Once you start reading, give them permission to skip and scan. Point out headings, bold words, captions, and images and treat those as the main story. For younger kids especially, those features are often more engaging than the paragraphs. You are essentially showing them that nonfiction is meant to be explored, not read straight through like a novel.
In practice, this might look like flipping to a page about sharks and saying, “Let’s just find one surprising thing.” Suddenly the goal is small and achievable. Most kids will naturally want to keep going once they get that first interesting detail.
Another small but effective shift is to pause quickly and reflect instead of pushing through. After a section, ask, “What was the most interesting part?” or “What did you not expect?” That keeps the focus on meaning, not memorization.
You can also bring in light, hands-on extensions. If a child reads about volcanoes, build one. If they read about animals, act them out. This helps connect abstract facts to something physical, which makes the information stick without feeling like work.
The goal is not to cover the whole page. It is to help kids realize that nonfiction is a tool for answering questions they actually care about. Once that clicks, even dense books start to feel like something they can explore instead of something they have to get through.
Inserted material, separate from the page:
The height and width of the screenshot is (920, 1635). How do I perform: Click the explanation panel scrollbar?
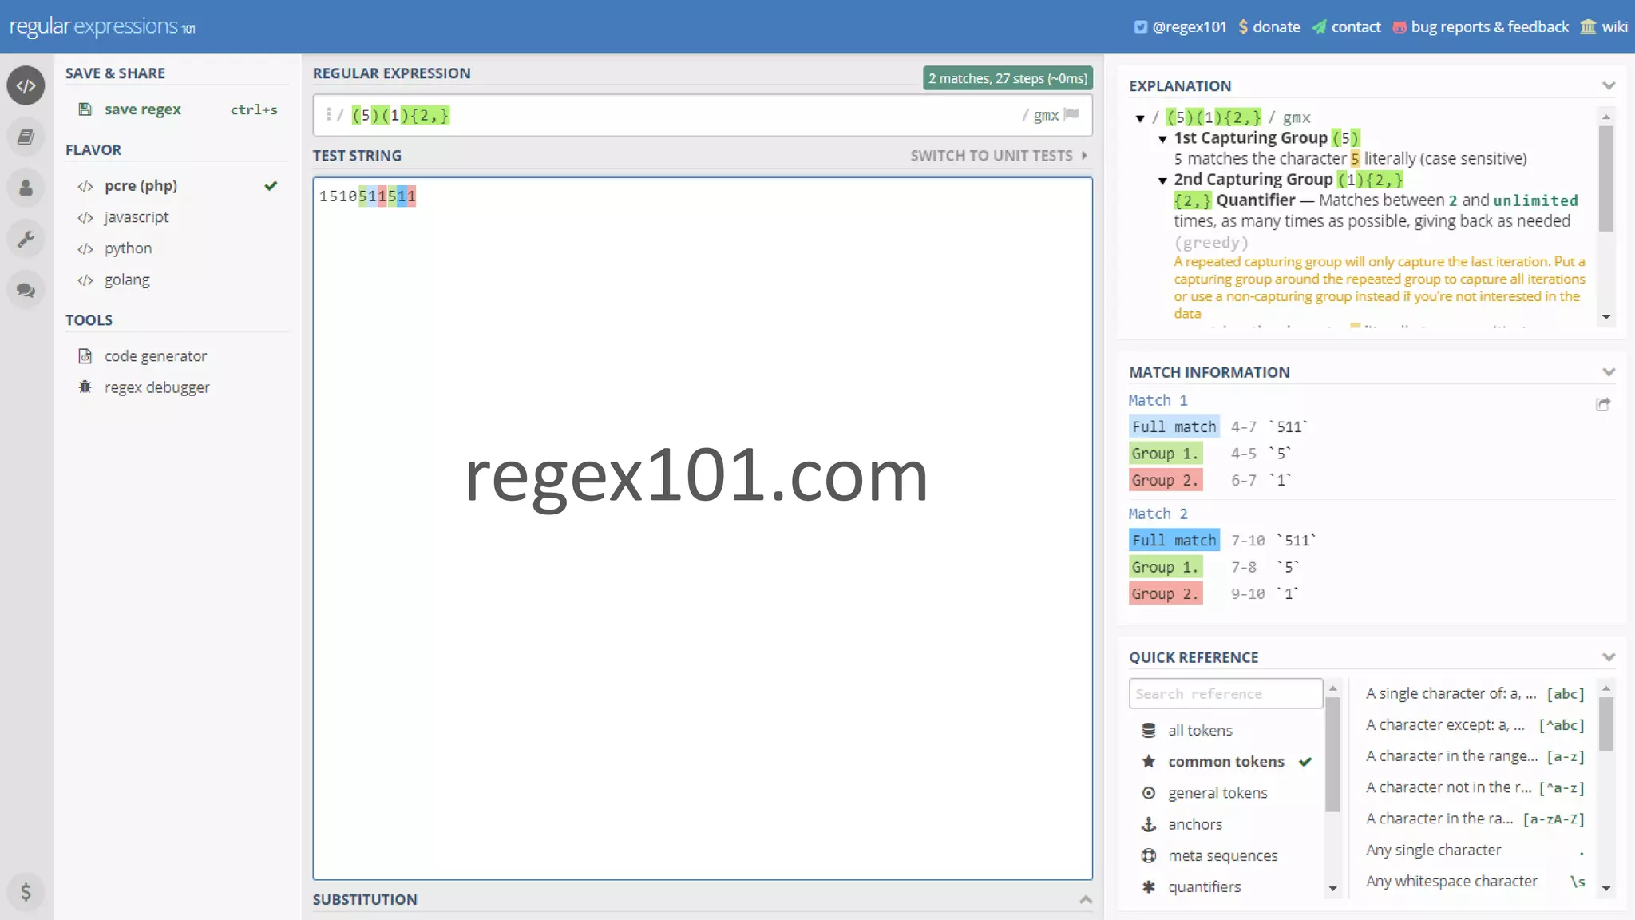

Sketch Main Idea Plus Facts
Ask children to pause after a short section and draw a simple diagram that links the main idea to two or three supporting facts. I use the same approach in my work, using visual aids like diagrams to show connections and sequences. This prompt helps them turn isolated facts into relationships rather than just collecting details. It also gives a teacher or parent a quick snapshot of where a child followed the logic and where a follow-up question will help.
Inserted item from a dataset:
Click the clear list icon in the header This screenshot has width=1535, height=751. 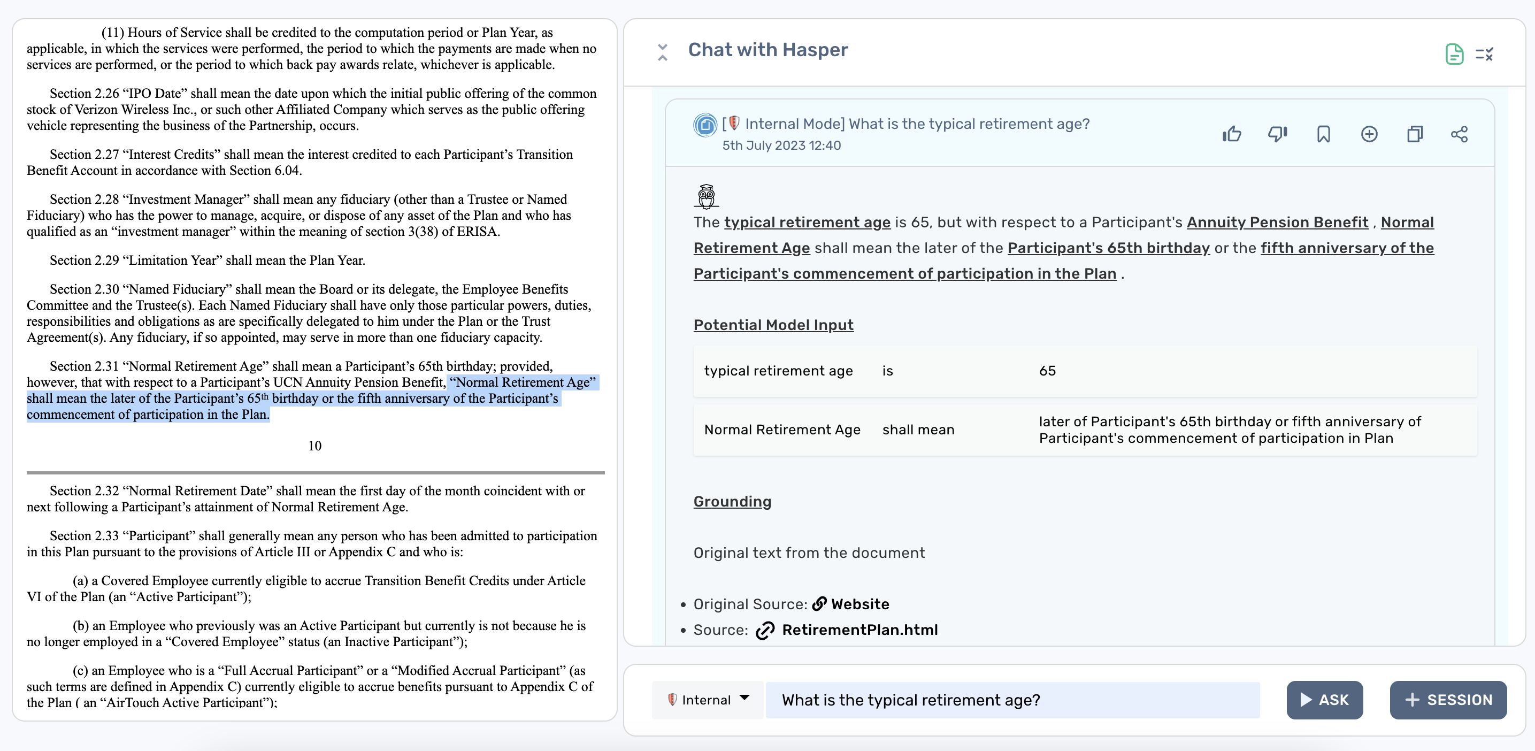[1484, 54]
Question The Author’s Choices
I ask kids to pick a picture or note and ask why the author put it there. It stops them from skimming and starts a real conversation. Even the kids who usually hate reading get interested when they can link a fact to their own life, like an animal they’ve seen outside. It helps them understand the details without feeling lost.

Keep A Fresh Glossary Bank
The class revisits the bank often with one-minute reviews or partner quizzes to refresh memory. Because entries grow across units, ideas connect and confidence rises when hard words reappear. Start a two-minute daily glossary routine tomorrow.
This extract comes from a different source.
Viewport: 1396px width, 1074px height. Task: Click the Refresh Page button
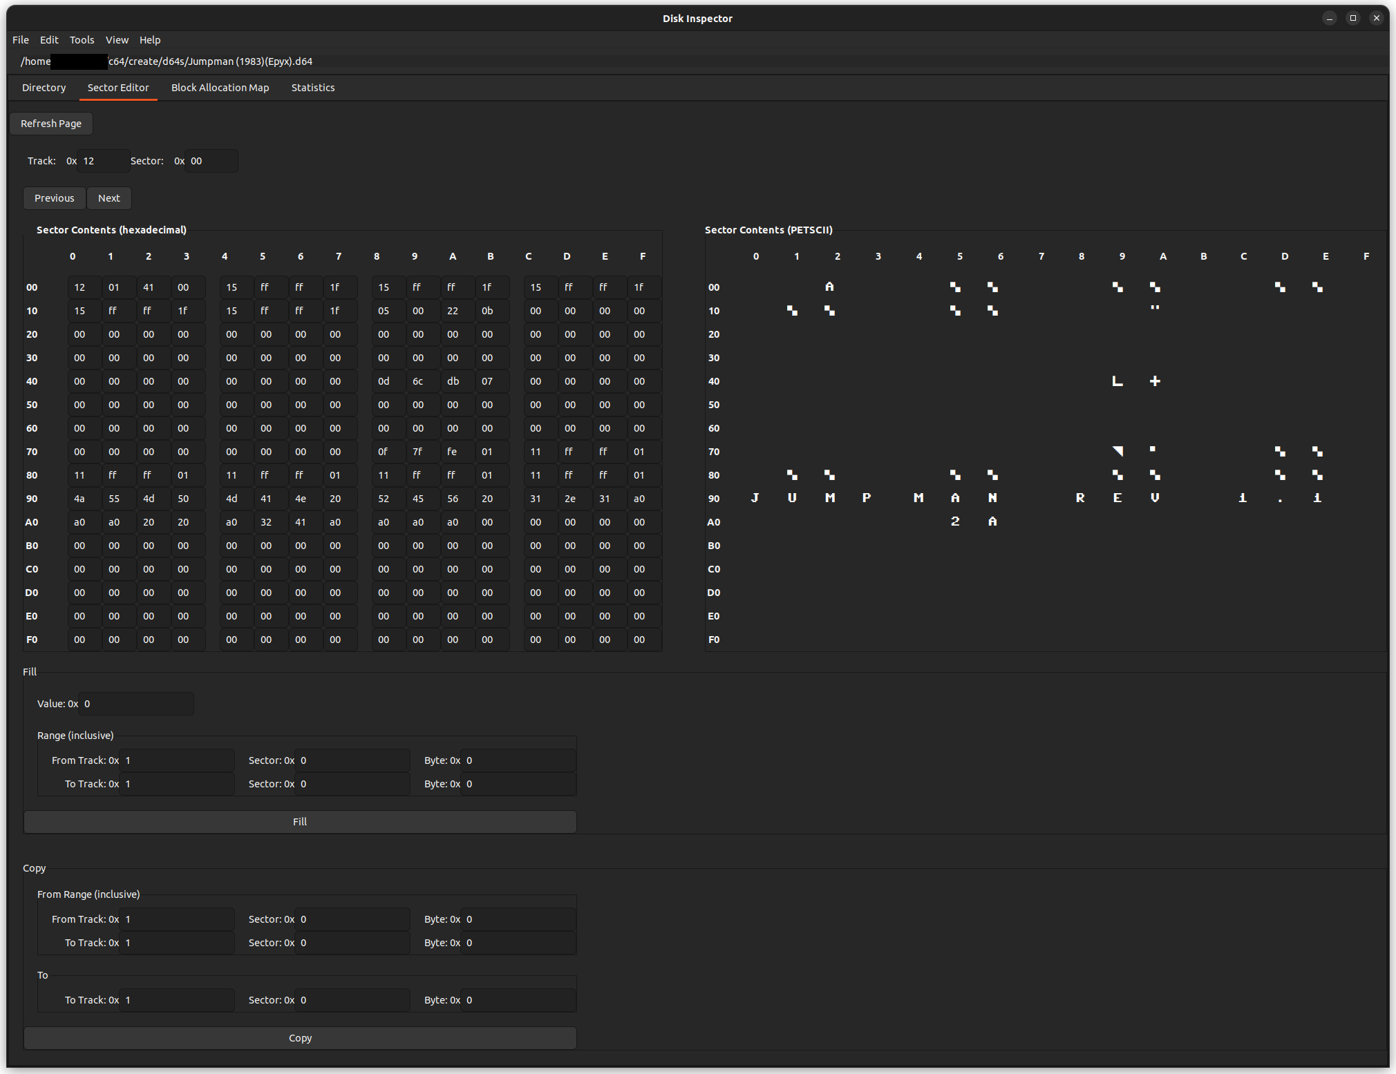[x=51, y=124]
Assign Roles To Drive Discussion
The connector links facts to prior lessons, personal background knowledge, and other texts to build meaning. Role cards with short sentence starters keep talk focused and make turn taking fair. Assign roles for your next informational text and rotate them each session.
Color Code Claims With Support
Students practice first on a short paragraph, then carry the habit to longer articles and textbook pages. Limiting highlights to the top two or three items forces careful choice instead of rainbow pages. Try a two-color system in your next article and build from there.
Launch Quick Micro Challenges
A simple progress chart lets everyone see growth while focusing rewards on effort and accuracy, not speed alone. Occasional team rounds invite quiet readers to shine through shared wins. Design three tiny challenges today and kick off a five-minute game tomorrow.
Tie Texts To Real Life
Everyday examples like school garden soil, lunch labels, or playground shadows turn facts into lived understanding. Quick share-outs let readers report what matched, what changed, and what questions remain. Choose one current event and pair it with a fast hands-on follow-up this week.